Nunn also set up two metallic installations, each involving a flat surface resting on four inflated balloons. One of these was simply a thunder sheet. However, while Nunn would occasionally strike it gently, most of the performance involved stroking it with the ends of sticks and tubes. Those who have studied a bit of physics know that a simple metal plate can support a wide variety of standing waves, and the purpose of stroking involved finding different locations on the plate that would induce different wave forms. Some of these were amazingly simple, not unlike the “glass harmonica” effect of stroking the rim of a wine glass. Others were far more complex, providing a “colored noise” effect of frequencies in dissonant conflict. At least one of those effects was evocative to the metallic sound of a New York City subway going around a tight curve.
The other metallic instrument consisted of a rigid plate supporting a configuration of vertical metallic rods of different lengths, most of which were straight but a few of which formed spring-like spirals. This seemed to be a variation on one of Nunn’s earlier instruments, which he called The Crab, depicted in the photograph above. Nunn stroked these rods with a pair of short bows. Each sound reverberated for an impressively long time, allowing him to create intriguing harmonies by bowing a sequence of rods in quick succession. These sonorities of relative harmonic purity contrasted sharply with the standing waves on the thunder sheet and the “object percussion” sounds created with Nunn’s plastic knives.
For each of the improvised pieces, the contributions from Heglin and Carroll were relatively minimal. This was very much in-the-moment music in which a single tone could carry significant import. In addition, Carroll would occasionally provide his own percussion through techniques such as stroking the bridge of his cello with his bow.
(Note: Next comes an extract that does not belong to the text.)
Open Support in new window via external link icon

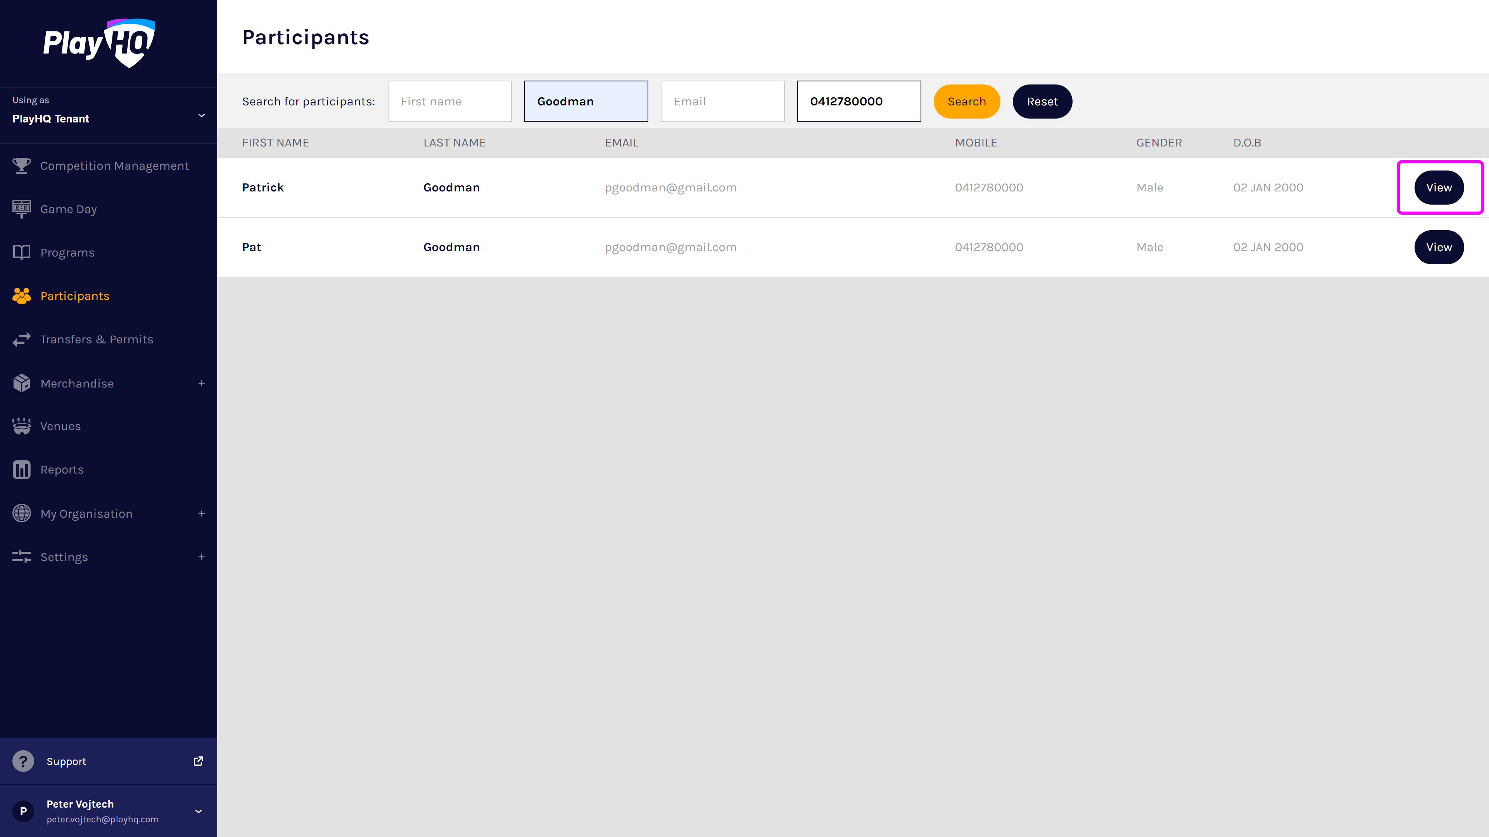click(198, 761)
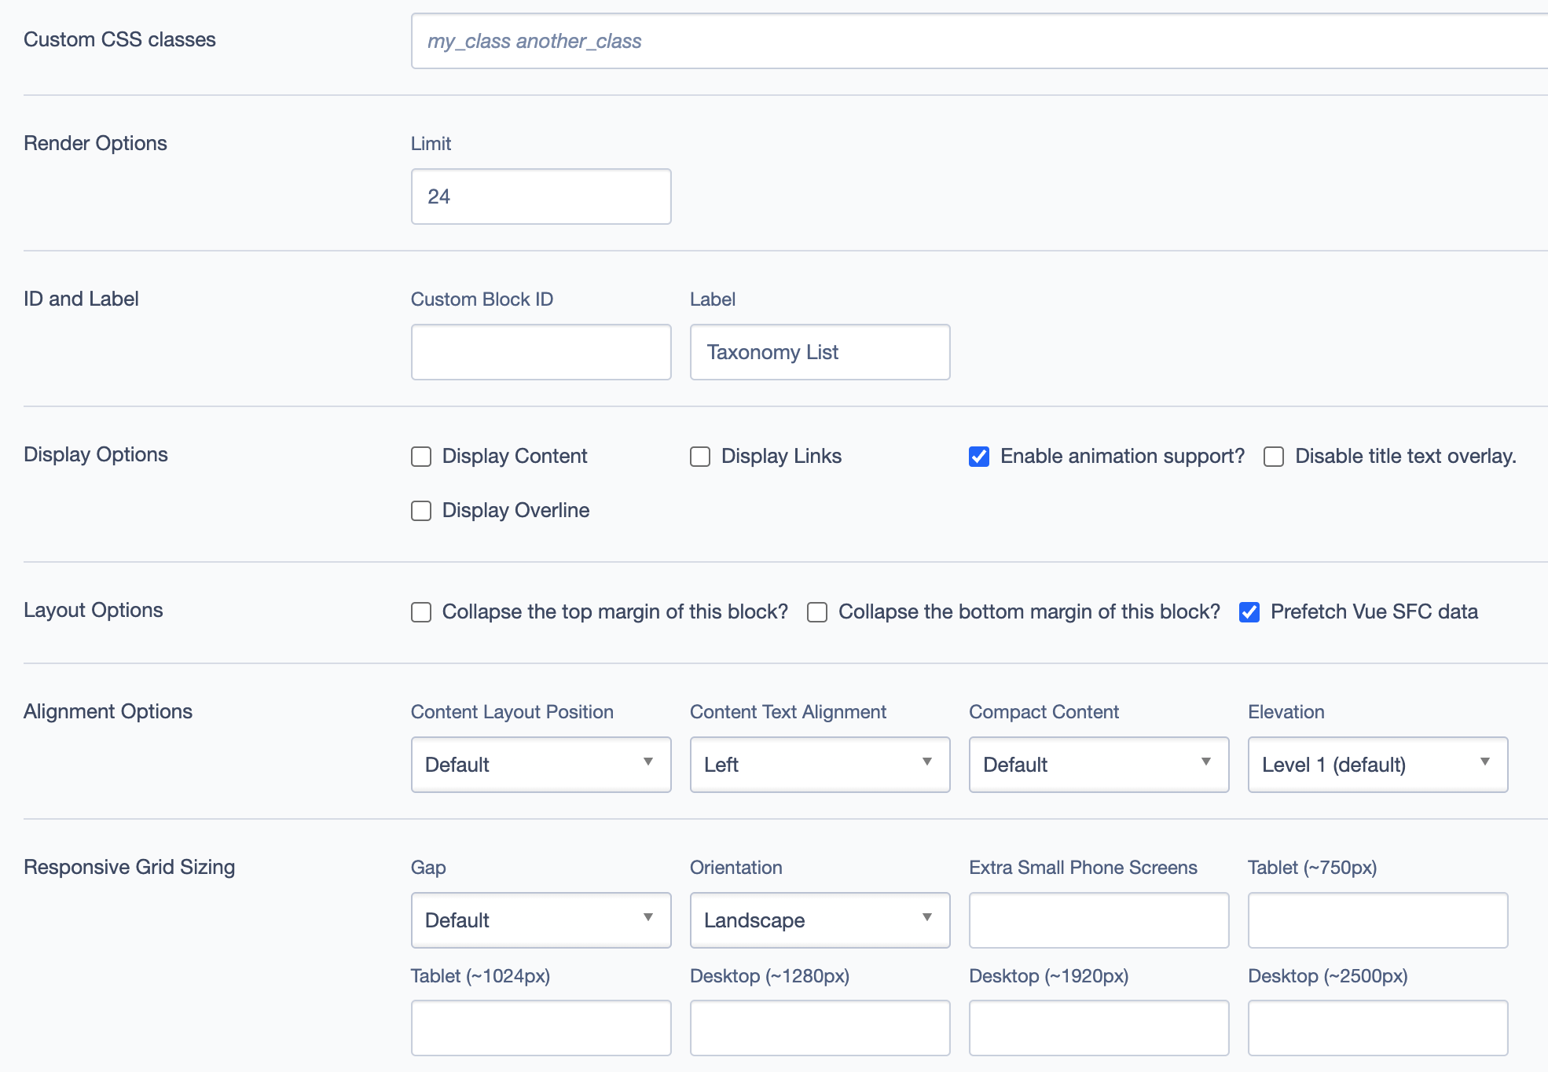Enable collapse top margin checkbox

(421, 612)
The result was a highly focused set of takes, all quite compatible with that street ambience and one of which even encouraged the audience to allow for cell phone interruptions. Thus, for all the intense focus of these performances, there was also an adequate share of good humor, very much in the tradition of the activity-based compositions by John Cage.
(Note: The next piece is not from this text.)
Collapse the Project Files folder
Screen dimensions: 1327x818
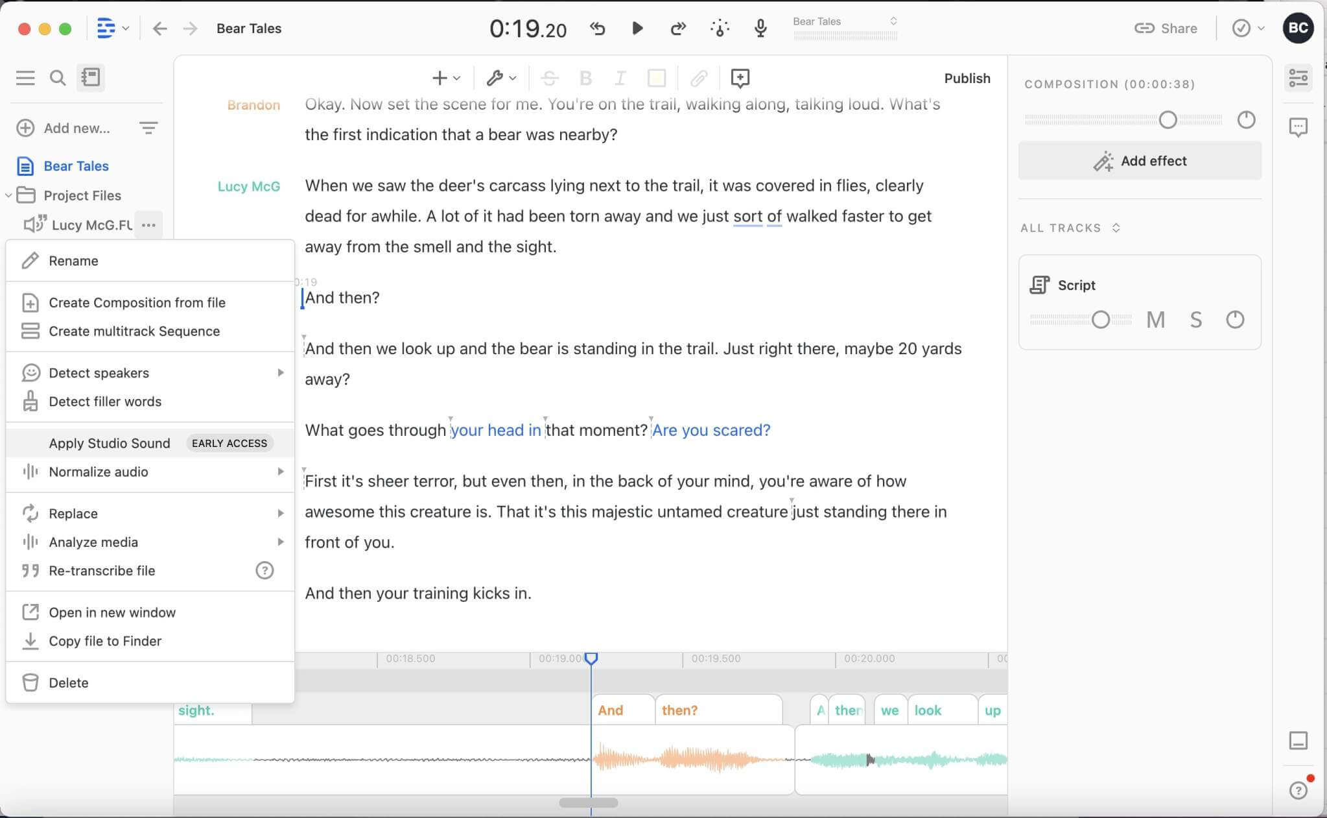tap(9, 195)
The second set consisted of a laptop performance by Joe Lasqo, accompanied by Rent Romus on soprano saxophone. Lasqo tends to call his pieces ragas, generalizing the Indian concept of a predefined pattern of sonorities around which improvisation can unfold. Through the laptop those improvisations can emerge from different approaches to generative software, many of which go back to the linguistic foundations of Noam Chomsky and the effort to extrapolate those foundations into music by Fred Lerdahl and Ray Jackendoff (the former a composer and the latter one of Chomsky’s students).
Last night’s generative results were accompanied by real-time “image-jamming” by multimedia artist Warren Stringer. Stringer’s software has its own grammatical foundations based on cellular automata; but it also involves real-time control, using a pen-based tablet as a device to provide the parameterization of multiple degrees of freedom. The images were almost entirely restricted to gray-scale, to the point where what seemed like a brief streak of blue may actually have been an optical illusion, induced by the modulation of frequencies in the visual range.
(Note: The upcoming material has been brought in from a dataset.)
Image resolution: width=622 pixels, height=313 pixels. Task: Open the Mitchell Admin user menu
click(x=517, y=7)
Stringer’s images filled the screen behind the performing area (created by the window shades). They were usually fascinating, but they could also be overwhelming. On several occasions I realized that I had to close my eyes to be more aware of what Lasquo was synthesizing and how Romus was improvising around it. The overall intention amounted to that of complementing one source of complexity (in the theoretical sense of the word) with another; but the effect was more one of summation, rather than complementation. The whole then emerged as more that the simple sum of the parts; and, at least on this particular occasion, that turned out to be a bit more than mind could apprehend.